What you are asked to do: All that is wanted is the exact lines from the one with "The width and height of the screenshot is (994, 569)." through the last line of the entries, with both ends kept and every picture left out.

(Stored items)
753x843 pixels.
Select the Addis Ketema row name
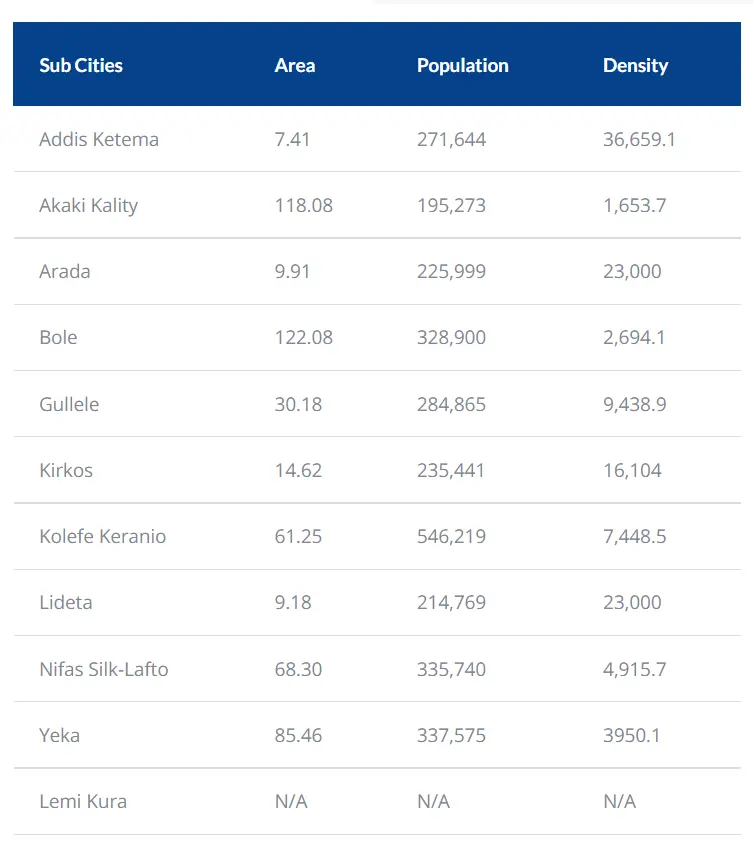99,139

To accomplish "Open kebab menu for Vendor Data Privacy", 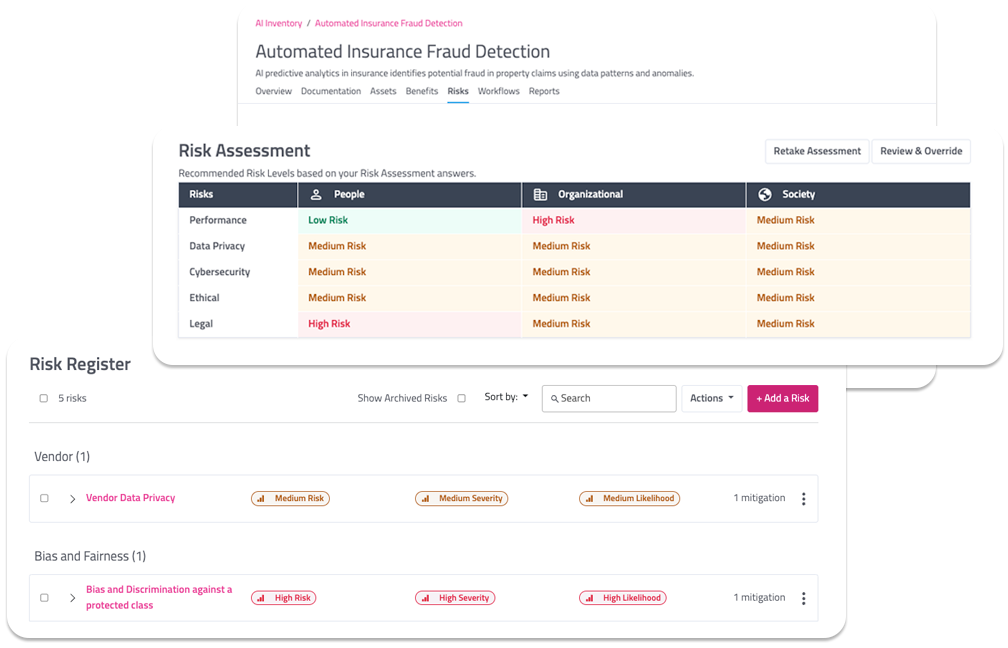I will pos(803,499).
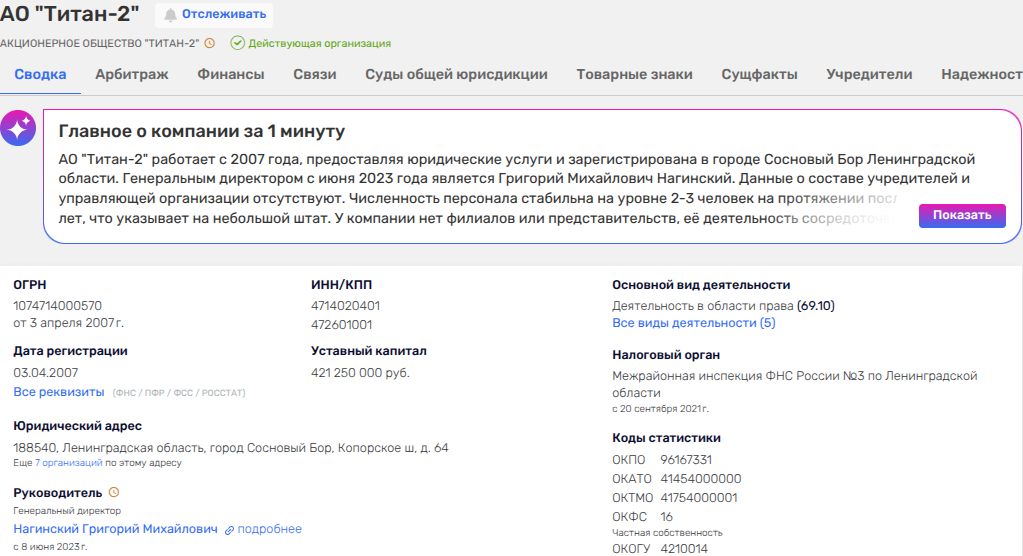Open 7 организаций at this address link
Viewport: 1023px width, 556px height.
coord(69,463)
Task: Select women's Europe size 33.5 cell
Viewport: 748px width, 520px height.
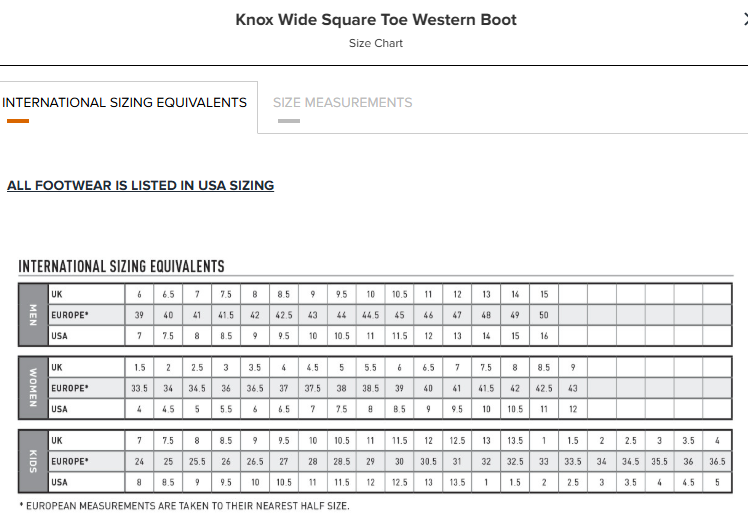Action: click(x=139, y=388)
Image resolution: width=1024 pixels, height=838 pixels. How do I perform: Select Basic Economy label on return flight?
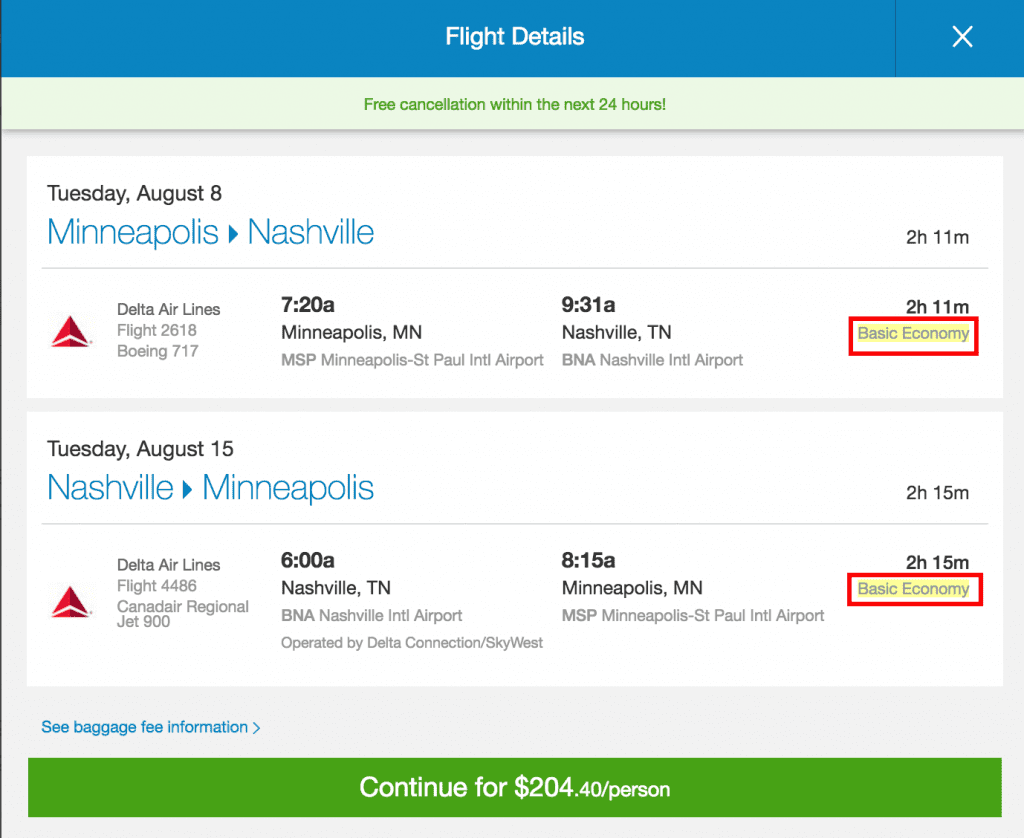pos(913,588)
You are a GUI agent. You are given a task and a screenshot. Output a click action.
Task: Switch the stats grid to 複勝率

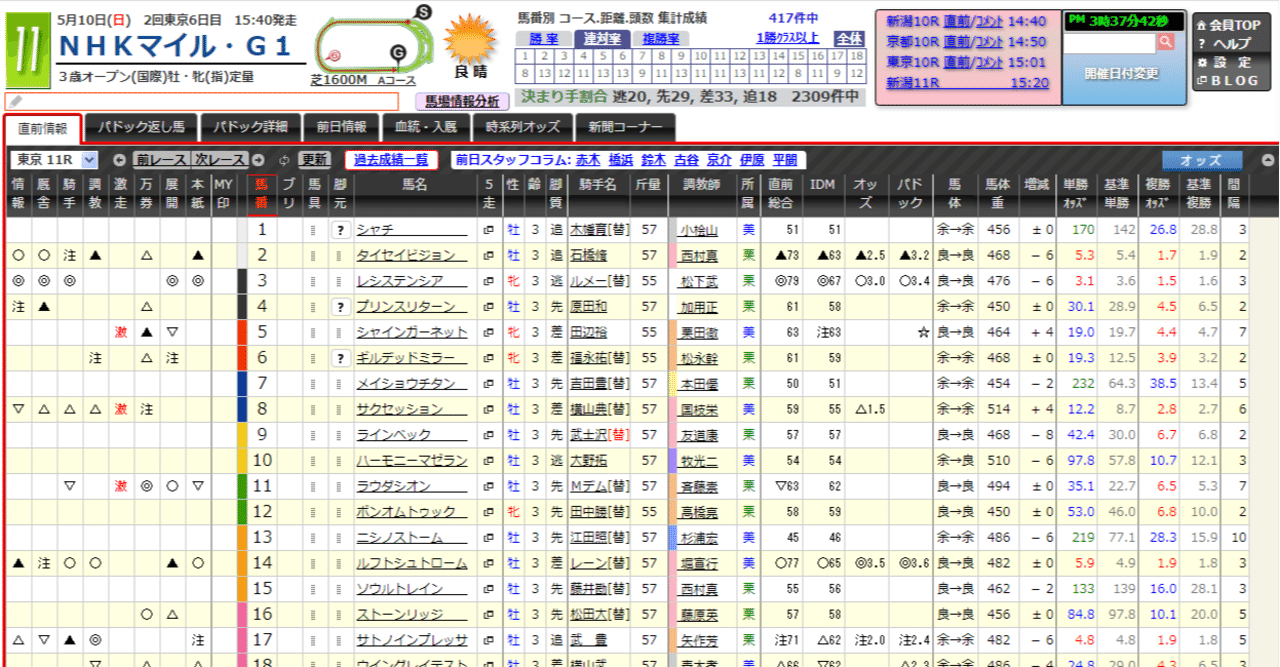(660, 37)

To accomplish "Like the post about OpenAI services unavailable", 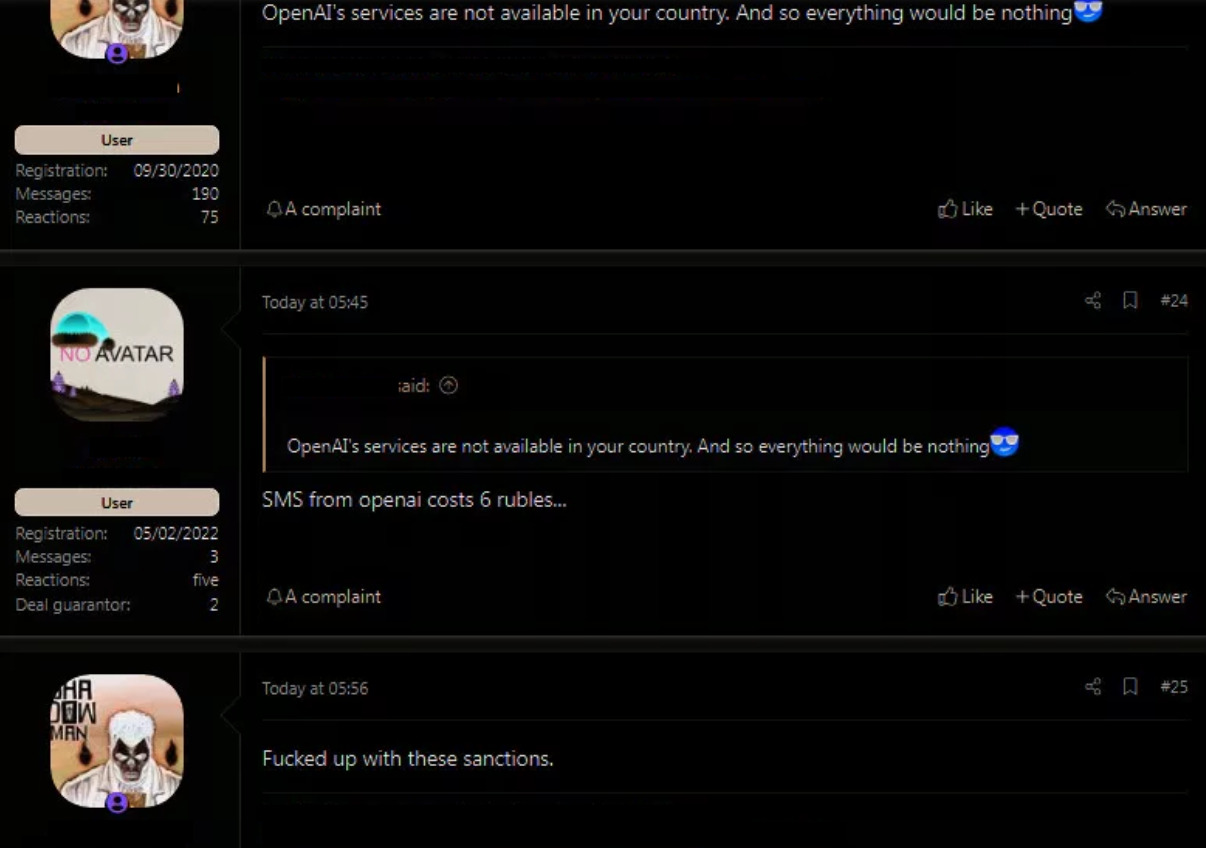I will (x=965, y=209).
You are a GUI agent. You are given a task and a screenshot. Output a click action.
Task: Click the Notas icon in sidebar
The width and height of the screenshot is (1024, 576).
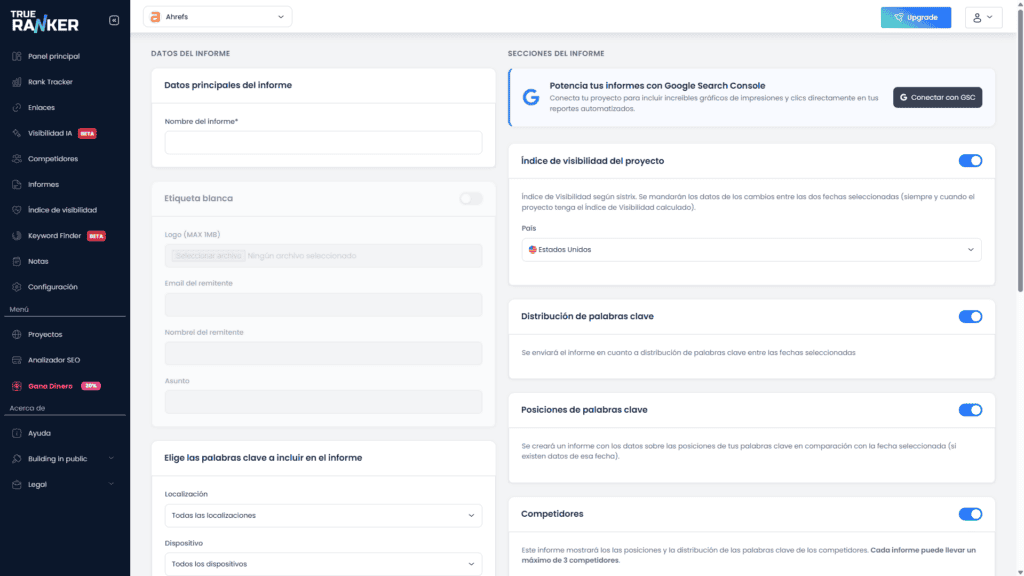(x=17, y=261)
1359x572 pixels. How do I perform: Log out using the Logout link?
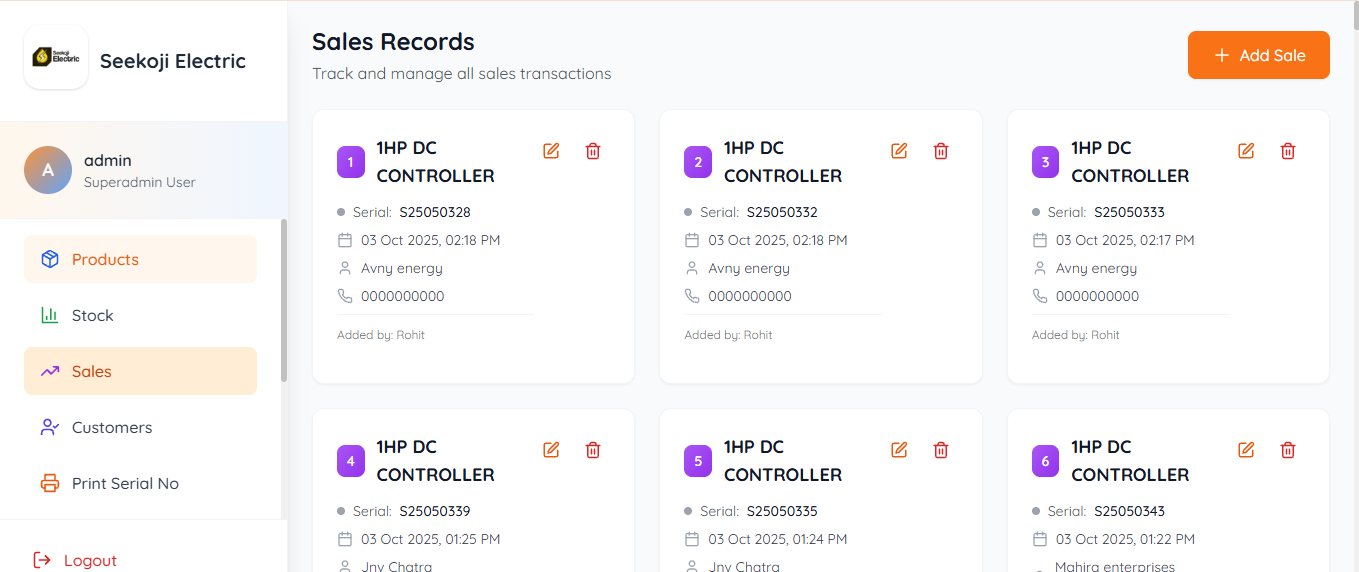coord(75,560)
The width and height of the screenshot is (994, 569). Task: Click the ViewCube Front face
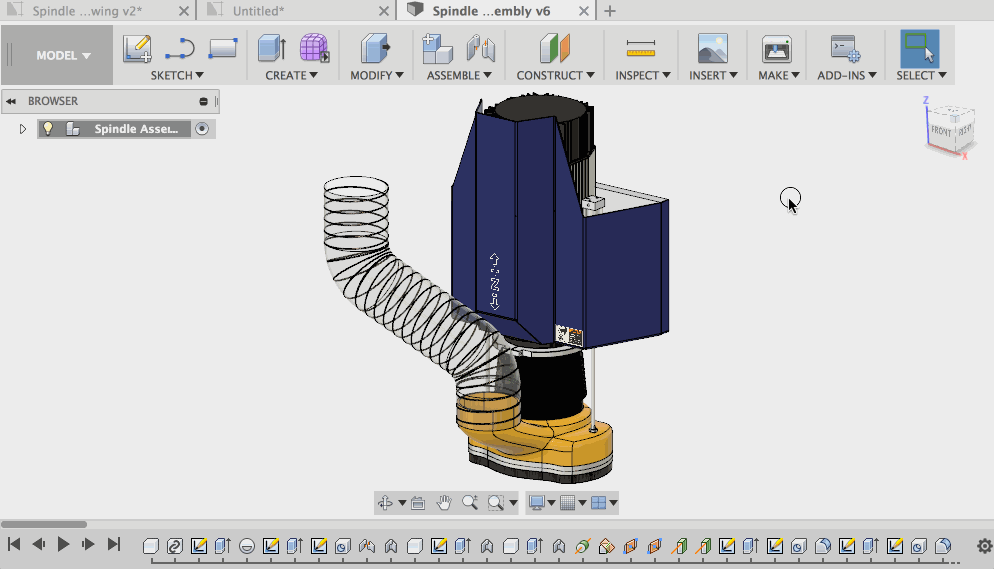(x=941, y=131)
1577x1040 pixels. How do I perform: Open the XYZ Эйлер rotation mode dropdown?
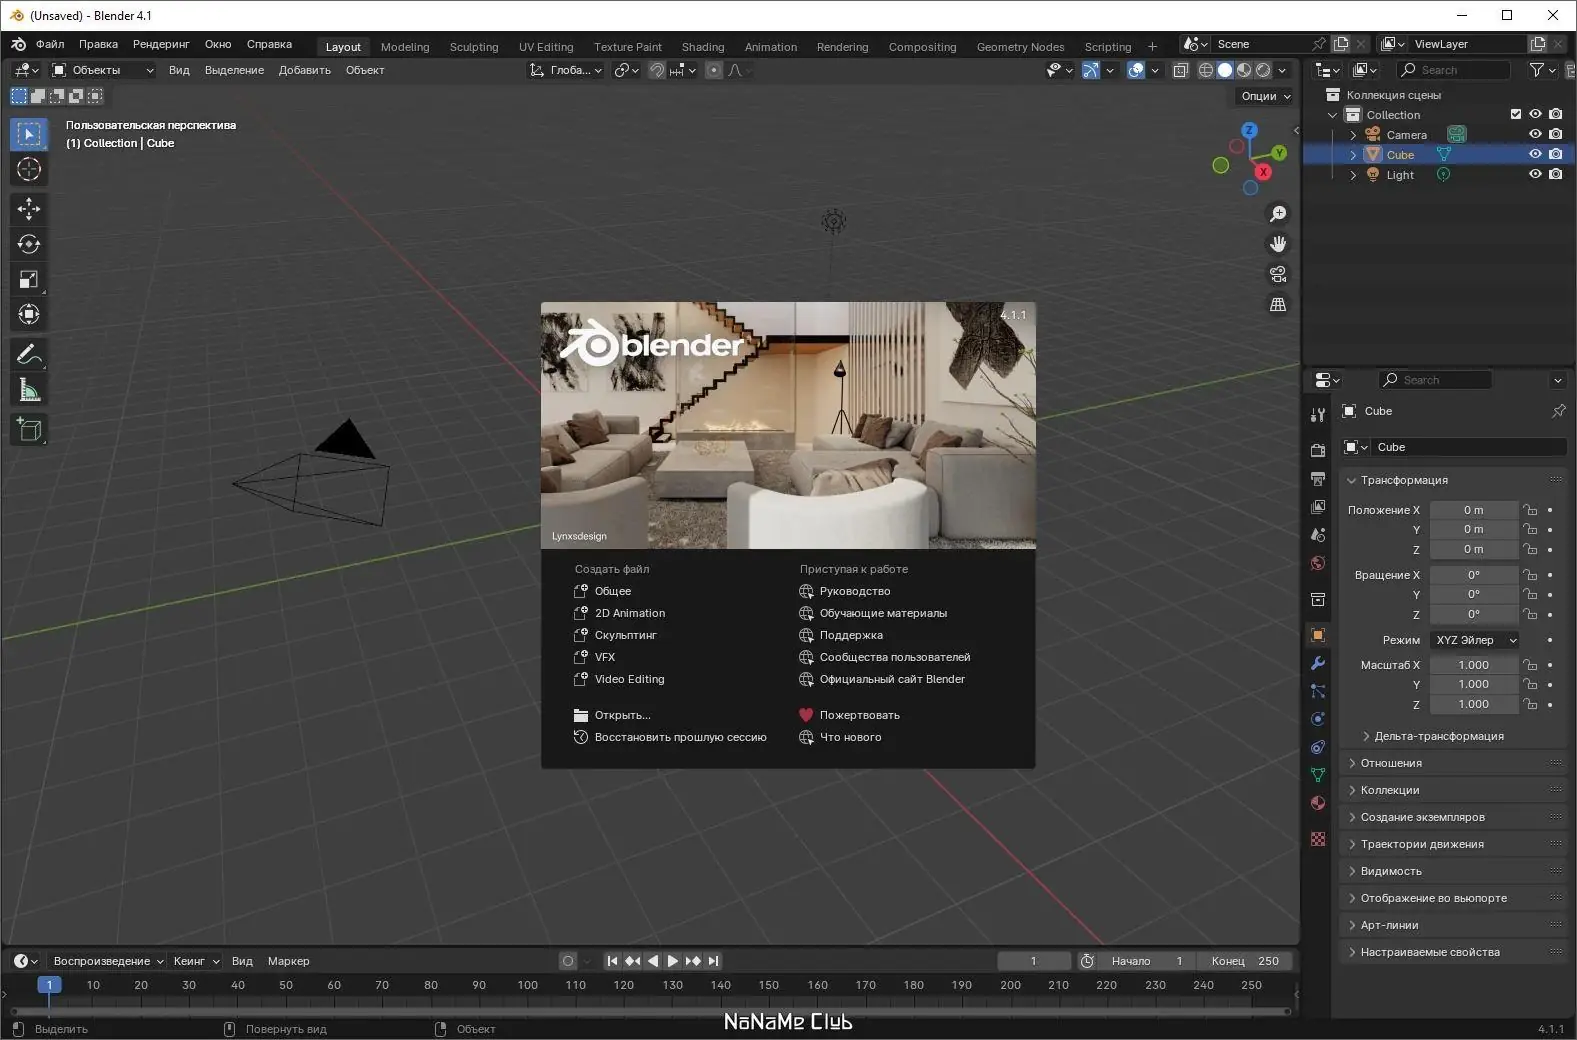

Result for this exercise:
The width and height of the screenshot is (994, 569). Task: Click the ViewCube Front face
(x=941, y=131)
1577x1040 pixels. How do I perform: Open the XYZ Эйлер rotation mode dropdown?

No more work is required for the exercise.